Inheritance, some examples for SCJP study
Inheritance is a practice of one thing extending another. So you can more specific subclasses of a class. Inheritance is available in most programming languages, and in Java it is implied using the extends keyword.
For example, you may have several objects like Car, Boat, Truck, these may all have common behaviour and state between them. You could duplicate the shared members between them, but that can lead to a maintenance nightmare for some poor man in the future. The best option would be too look at inheritance, and try to move common, generic code to a superclass, such as Vehicle.
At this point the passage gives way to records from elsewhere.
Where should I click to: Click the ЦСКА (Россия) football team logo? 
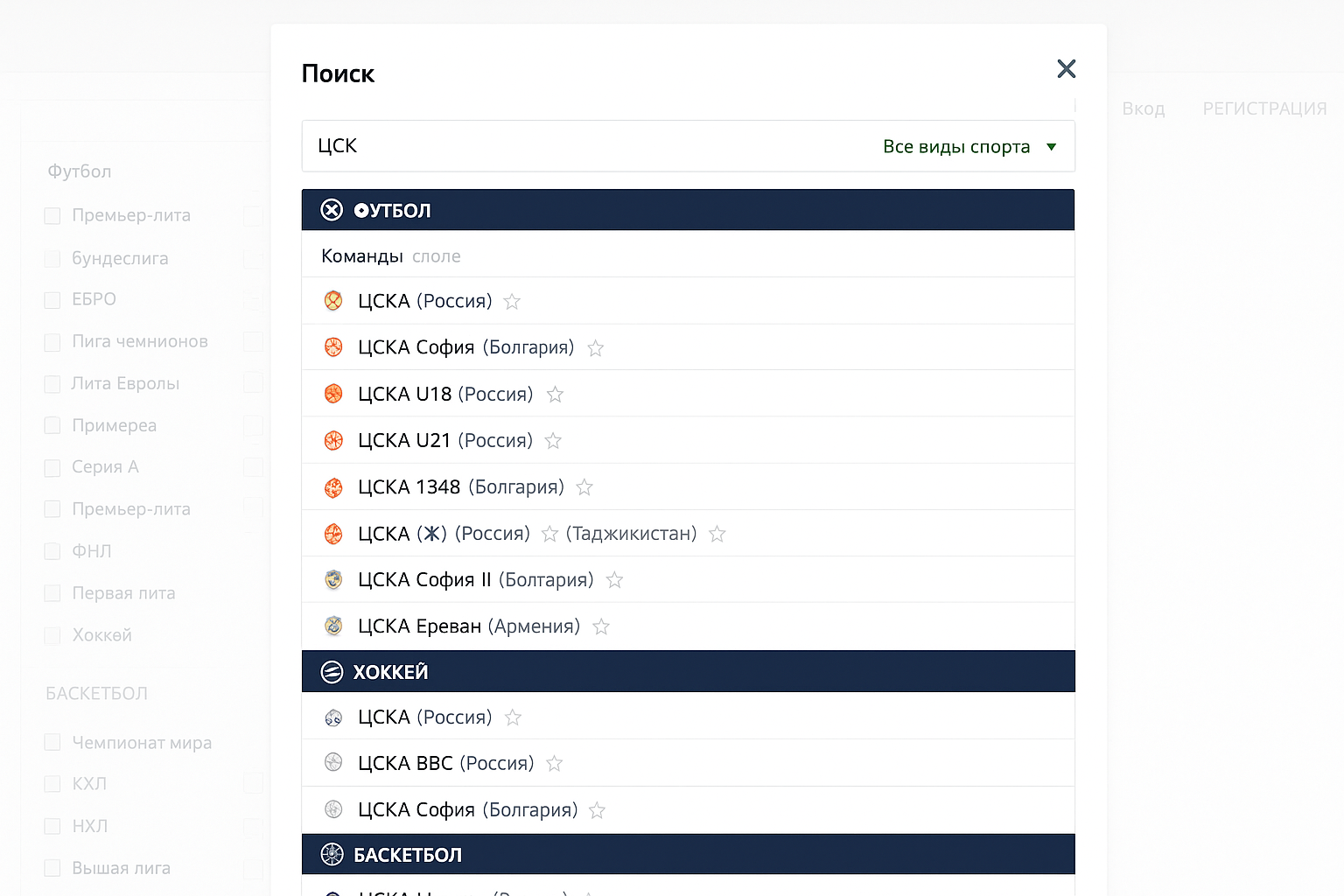tap(333, 300)
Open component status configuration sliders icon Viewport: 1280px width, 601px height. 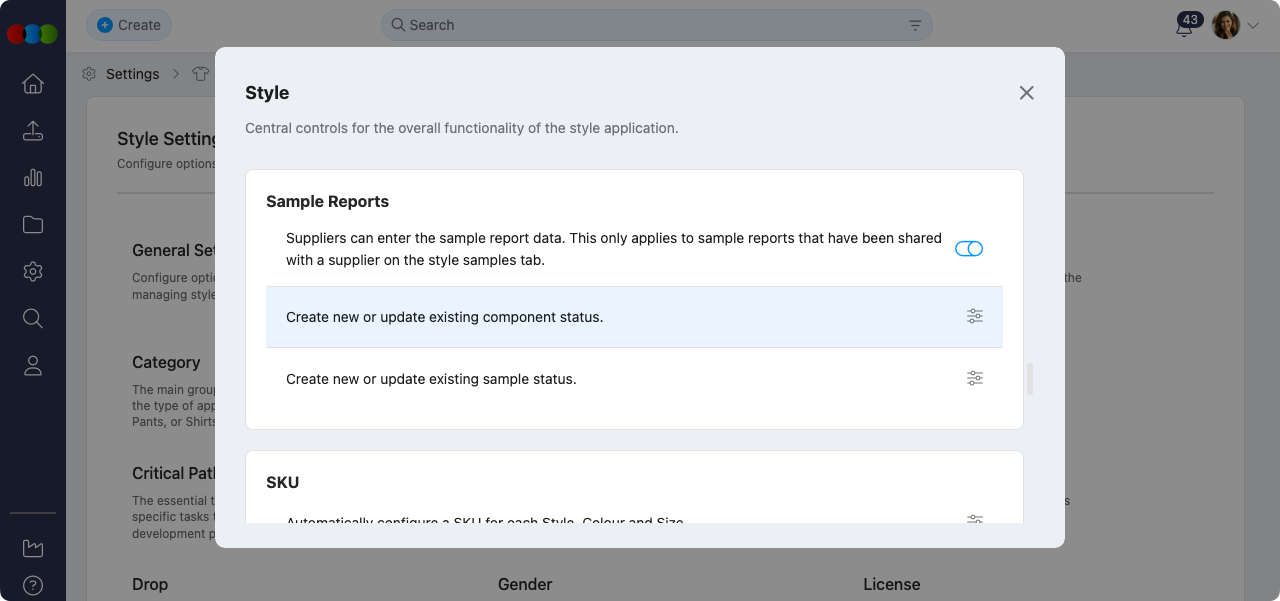975,316
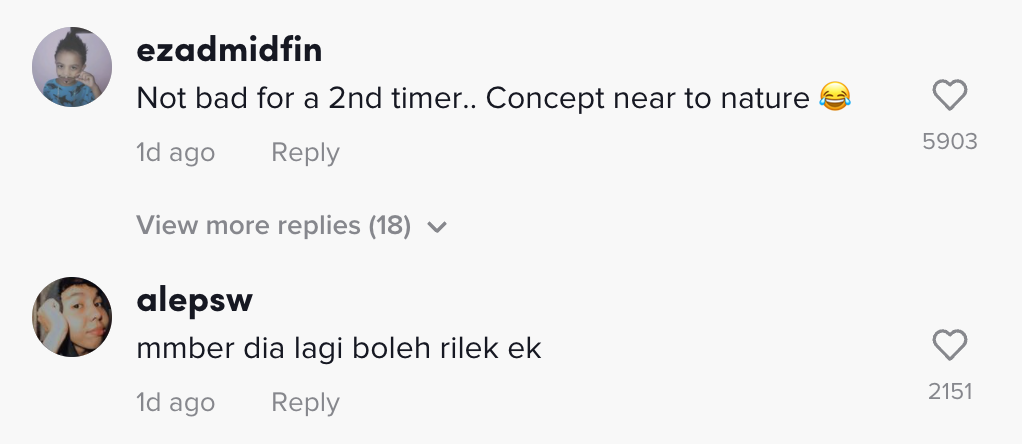Like the comment by ezadmidfin
This screenshot has height=444, width=1022.
949,96
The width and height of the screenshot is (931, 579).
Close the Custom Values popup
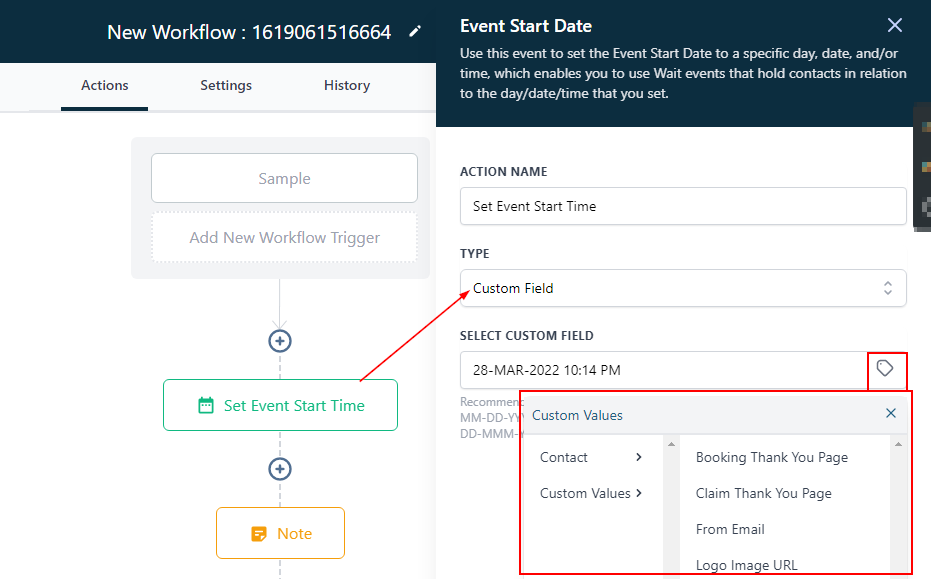click(x=891, y=413)
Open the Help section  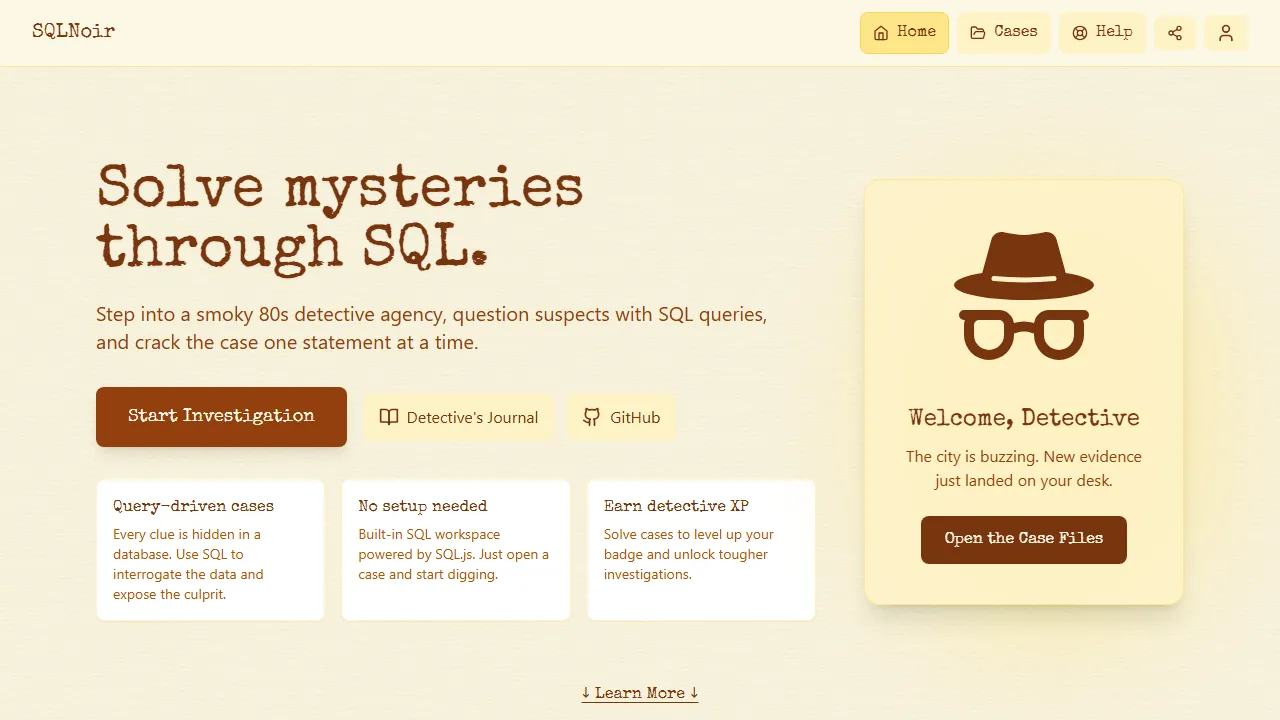[1102, 32]
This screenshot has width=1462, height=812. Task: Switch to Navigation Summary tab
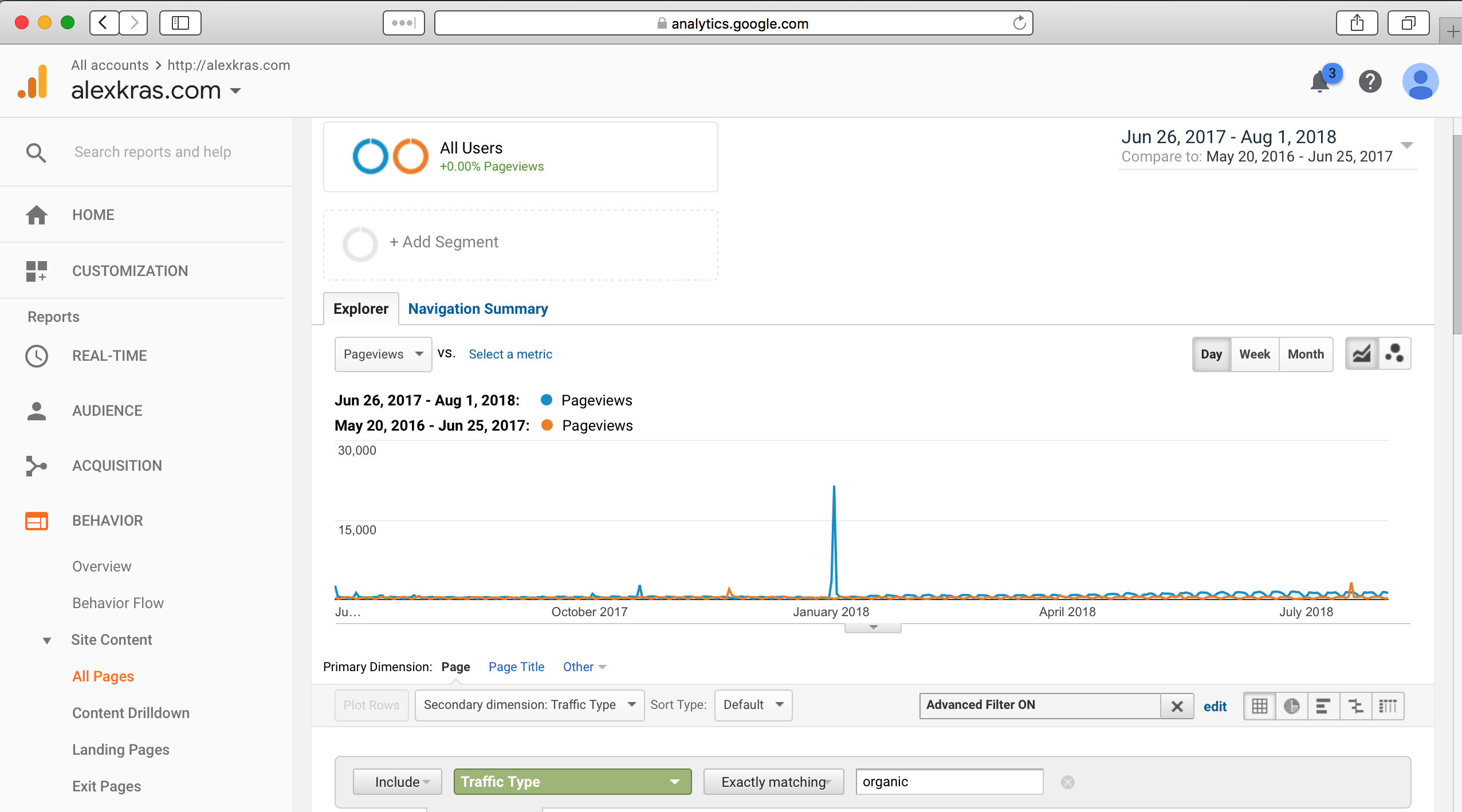point(478,309)
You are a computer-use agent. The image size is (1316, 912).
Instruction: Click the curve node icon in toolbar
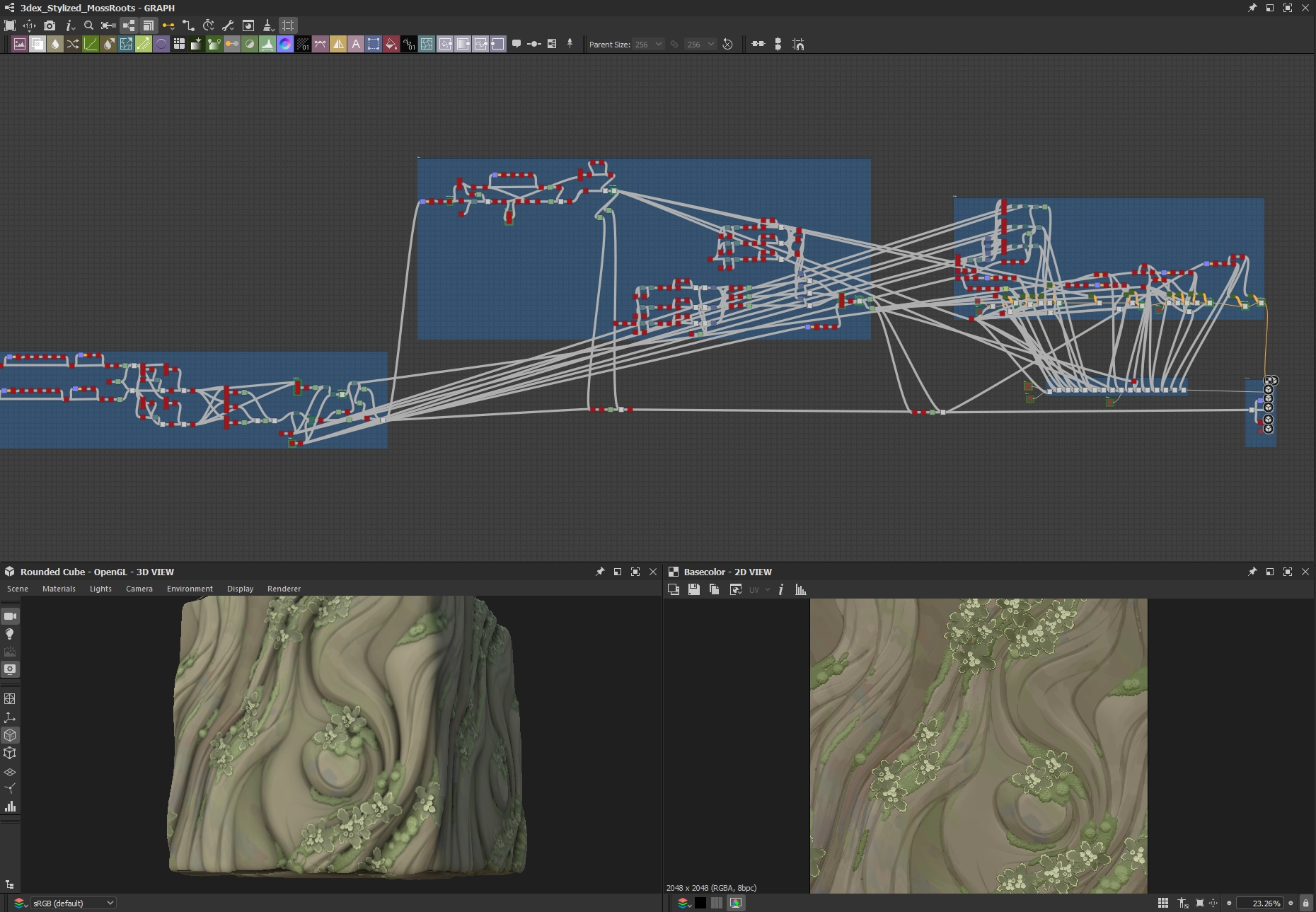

Then, your subclasses can all extend Vehicle, and automatically inherit the shared members, so you only have them coded once. Inheritance can do down as many levels as you like, and both classes and interfaces can use inheritance (a class can extend another class, and an interface can extend another interface, but never implement it).
In Java, you can only extend a single class at a time, which prevents multiple inheritance that you would otherwise get in another language.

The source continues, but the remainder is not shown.